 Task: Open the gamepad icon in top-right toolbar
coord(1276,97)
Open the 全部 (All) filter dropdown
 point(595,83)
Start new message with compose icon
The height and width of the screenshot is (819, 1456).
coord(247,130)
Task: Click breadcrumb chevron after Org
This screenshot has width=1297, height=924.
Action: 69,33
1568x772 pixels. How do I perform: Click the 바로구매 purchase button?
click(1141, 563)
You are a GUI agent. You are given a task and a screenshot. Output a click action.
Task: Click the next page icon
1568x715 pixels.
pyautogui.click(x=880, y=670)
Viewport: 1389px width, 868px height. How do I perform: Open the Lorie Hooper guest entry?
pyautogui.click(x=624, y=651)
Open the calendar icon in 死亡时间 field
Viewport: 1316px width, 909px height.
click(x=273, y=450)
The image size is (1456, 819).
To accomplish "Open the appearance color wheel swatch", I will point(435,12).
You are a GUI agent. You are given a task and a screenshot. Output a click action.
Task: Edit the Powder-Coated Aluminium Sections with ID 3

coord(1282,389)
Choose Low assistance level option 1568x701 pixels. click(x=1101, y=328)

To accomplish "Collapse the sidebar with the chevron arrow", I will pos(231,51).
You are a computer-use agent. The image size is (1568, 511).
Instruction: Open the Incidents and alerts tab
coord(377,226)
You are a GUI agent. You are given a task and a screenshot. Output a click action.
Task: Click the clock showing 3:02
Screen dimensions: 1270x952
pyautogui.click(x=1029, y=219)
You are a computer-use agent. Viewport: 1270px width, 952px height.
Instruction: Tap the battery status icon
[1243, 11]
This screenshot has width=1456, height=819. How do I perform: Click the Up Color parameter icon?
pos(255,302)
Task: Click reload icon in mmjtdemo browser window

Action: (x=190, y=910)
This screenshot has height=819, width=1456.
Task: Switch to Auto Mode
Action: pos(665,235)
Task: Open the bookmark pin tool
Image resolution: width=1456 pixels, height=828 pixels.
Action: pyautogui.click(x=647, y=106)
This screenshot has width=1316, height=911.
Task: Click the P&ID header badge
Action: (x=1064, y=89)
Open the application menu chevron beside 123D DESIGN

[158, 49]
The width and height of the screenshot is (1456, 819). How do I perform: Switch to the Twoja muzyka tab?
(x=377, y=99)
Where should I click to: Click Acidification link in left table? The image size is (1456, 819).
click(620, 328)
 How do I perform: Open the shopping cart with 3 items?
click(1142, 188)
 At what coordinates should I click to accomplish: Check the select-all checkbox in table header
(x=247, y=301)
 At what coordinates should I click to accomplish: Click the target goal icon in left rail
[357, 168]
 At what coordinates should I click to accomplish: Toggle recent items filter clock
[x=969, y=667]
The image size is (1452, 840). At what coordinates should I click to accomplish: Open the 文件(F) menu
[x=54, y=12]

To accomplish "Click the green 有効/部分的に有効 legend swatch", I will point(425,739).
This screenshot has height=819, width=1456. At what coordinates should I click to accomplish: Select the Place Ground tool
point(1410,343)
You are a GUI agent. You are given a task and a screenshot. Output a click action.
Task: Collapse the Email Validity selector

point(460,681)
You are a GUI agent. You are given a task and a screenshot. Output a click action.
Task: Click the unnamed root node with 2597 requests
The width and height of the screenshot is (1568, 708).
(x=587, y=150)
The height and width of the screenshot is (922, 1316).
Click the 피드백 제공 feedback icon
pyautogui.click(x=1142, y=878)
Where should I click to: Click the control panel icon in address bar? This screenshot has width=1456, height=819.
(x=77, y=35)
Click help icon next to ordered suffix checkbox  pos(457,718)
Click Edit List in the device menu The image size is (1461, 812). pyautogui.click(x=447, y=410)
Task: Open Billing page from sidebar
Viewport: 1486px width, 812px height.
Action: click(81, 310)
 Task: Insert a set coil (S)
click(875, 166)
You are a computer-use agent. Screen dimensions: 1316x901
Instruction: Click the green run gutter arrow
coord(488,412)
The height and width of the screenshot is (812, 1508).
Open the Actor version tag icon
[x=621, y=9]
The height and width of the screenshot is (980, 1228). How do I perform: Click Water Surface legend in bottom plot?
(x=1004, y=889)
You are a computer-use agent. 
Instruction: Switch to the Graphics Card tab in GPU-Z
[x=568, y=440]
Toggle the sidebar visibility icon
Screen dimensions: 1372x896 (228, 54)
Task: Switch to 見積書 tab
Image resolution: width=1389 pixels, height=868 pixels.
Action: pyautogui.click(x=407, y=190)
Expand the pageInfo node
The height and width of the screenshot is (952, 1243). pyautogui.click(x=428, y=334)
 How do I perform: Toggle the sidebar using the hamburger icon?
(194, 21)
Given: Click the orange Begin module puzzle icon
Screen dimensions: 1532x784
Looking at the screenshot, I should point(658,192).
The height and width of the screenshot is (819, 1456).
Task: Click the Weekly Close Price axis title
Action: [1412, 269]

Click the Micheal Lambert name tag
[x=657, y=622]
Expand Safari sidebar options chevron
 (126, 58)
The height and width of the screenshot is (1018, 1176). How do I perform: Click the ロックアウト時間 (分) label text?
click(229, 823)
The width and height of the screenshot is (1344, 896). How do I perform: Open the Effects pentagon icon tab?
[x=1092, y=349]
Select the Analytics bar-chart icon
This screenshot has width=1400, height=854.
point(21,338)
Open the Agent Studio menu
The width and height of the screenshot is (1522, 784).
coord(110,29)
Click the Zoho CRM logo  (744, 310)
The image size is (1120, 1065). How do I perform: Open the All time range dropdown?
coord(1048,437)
***
§ **What is expected**
Retype every line of the material exactly.

§ **Reply**
 Task: Open the gamepad icon in top-right toolbar
coord(1276,97)
Open the 全部 (All) filter dropdown
 point(595,83)
Start new message with compose icon
The height and width of the screenshot is (819, 1456).
coord(247,130)
Task: Click breadcrumb chevron after Org
This screenshot has width=1297, height=924.
Action: 69,33
1568x772 pixels. How do I perform: Click the 바로구매 purchase button?
click(1141, 563)
You are a GUI agent. You are given a task and a screenshot. Output a click action.
Task: Click the next page icon
1568x715 pixels.
pyautogui.click(x=880, y=670)
Viewport: 1389px width, 868px height. How do I perform: Open the Lorie Hooper guest entry?
pyautogui.click(x=624, y=651)
Open the calendar icon in 死亡时间 field
Viewport: 1316px width, 909px height.
click(x=273, y=450)
The image size is (1456, 819).
To accomplish "Open the appearance color wheel swatch", I will point(435,12).
You are a GUI agent. You are given a task and a screenshot. Output a click action.
Task: Edit the Powder-Coated Aluminium Sections with ID 3

coord(1282,389)
Choose Low assistance level option 1568x701 pixels. click(x=1101, y=328)

To accomplish "Collapse the sidebar with the chevron arrow", I will pos(231,51).
You are a computer-use agent. The image size is (1568, 511).
Instruction: Open the Incidents and alerts tab
coord(377,226)
You are a GUI agent. You are given a task and a screenshot. Output a click action.
Task: Click the clock showing 3:02
Screen dimensions: 1270x952
pyautogui.click(x=1029, y=219)
You are a computer-use agent. Viewport: 1270px width, 952px height.
Instruction: Tap the battery status icon
[1243, 11]
This screenshot has width=1456, height=819. How do I perform: Click the Up Color parameter icon?
pos(255,302)
Task: Click reload icon in mmjtdemo browser window

Action: (x=190, y=910)
This screenshot has height=819, width=1456.
Task: Switch to Auto Mode
Action: pos(665,235)
Task: Open the bookmark pin tool
Image resolution: width=1456 pixels, height=828 pixels.
Action: pyautogui.click(x=647, y=106)
This screenshot has width=1316, height=911.
Task: Click the P&ID header badge
Action: (x=1064, y=89)
Open the application menu chevron beside 123D DESIGN

[158, 49]
The width and height of the screenshot is (1456, 819). How do I perform: Switch to the Twoja muzyka tab?
(x=377, y=99)
Where should I click to: Click Acidification link in left table? The image size is (1456, 819).
click(620, 328)
 How do I perform: Open the shopping cart with 3 items?
click(1142, 188)
 At what coordinates should I click to accomplish: Check the select-all checkbox in table header
(x=247, y=301)
 At what coordinates should I click to accomplish: Click the target goal icon in left rail
[357, 168]
 At what coordinates should I click to accomplish: Toggle recent items filter clock
[x=969, y=667]
The image size is (1452, 840). At what coordinates should I click to accomplish: Open the 文件(F) menu
[x=54, y=12]

To accomplish "Click the green 有効/部分的に有効 legend swatch", I will point(425,739).
This screenshot has height=819, width=1456. At what coordinates should I click to accomplish: Select the Place Ground tool
point(1410,343)
You are a GUI agent. You are given a task and a screenshot. Output a click action.
Task: Collapse the Email Validity selector

point(460,681)
You are a GUI agent. You are given a task and a screenshot. Output a click action.
Task: Click the unnamed root node with 2597 requests
The width and height of the screenshot is (1568, 708).
(x=587, y=150)
The height and width of the screenshot is (922, 1316).
Click the 피드백 제공 feedback icon
pyautogui.click(x=1142, y=878)
Where should I click to: Click the control panel icon in address bar? This screenshot has width=1456, height=819.
(x=77, y=35)
Click help icon next to ordered suffix checkbox  pos(457,718)
Click Edit List in the device menu The image size is (1461, 812). pyautogui.click(x=447, y=410)
Task: Open Billing page from sidebar
Viewport: 1486px width, 812px height.
Action: click(81, 310)
 Task: Insert a set coil (S)
click(875, 166)
You are a computer-use agent. Screen dimensions: 1316x901
Instruction: Click the green run gutter arrow
coord(488,412)
The height and width of the screenshot is (812, 1508).
Open the Actor version tag icon
[x=621, y=9]
The height and width of the screenshot is (980, 1228). How do I perform: Click Water Surface legend in bottom plot?
(x=1004, y=889)
You are a computer-use agent. 
Instruction: Switch to the Graphics Card tab in GPU-Z
[x=568, y=440]
Toggle the sidebar visibility icon
Screen dimensions: 1372x896 (228, 54)
Task: Switch to 見積書 tab
Image resolution: width=1389 pixels, height=868 pixels.
Action: pyautogui.click(x=407, y=190)
Expand the pageInfo node
The height and width of the screenshot is (952, 1243). pyautogui.click(x=428, y=334)
 How do I perform: Toggle the sidebar using the hamburger icon?
(194, 21)
Given: Click the orange Begin module puzzle icon
Screen dimensions: 1532x784
Looking at the screenshot, I should point(658,192).
The height and width of the screenshot is (819, 1456).
Task: Click the Weekly Close Price axis title
Action: [1412, 269]

Click the Micheal Lambert name tag
[x=657, y=622]
Expand Safari sidebar options chevron
 (126, 58)
The height and width of the screenshot is (1018, 1176). How do I perform: Click the ロックアウト時間 (分) label text?
click(229, 823)
The width and height of the screenshot is (1344, 896). How do I perform: Open the Effects pentagon icon tab?
[x=1092, y=349]
Select the Analytics bar-chart icon
This screenshot has width=1400, height=854.
point(21,338)
Open the Agent Studio menu
The width and height of the screenshot is (1522, 784).
coord(110,29)
Click the Zoho CRM logo  (744, 310)
The image size is (1120, 1065). How do I perform: Open the All time range dropdown?
coord(1048,437)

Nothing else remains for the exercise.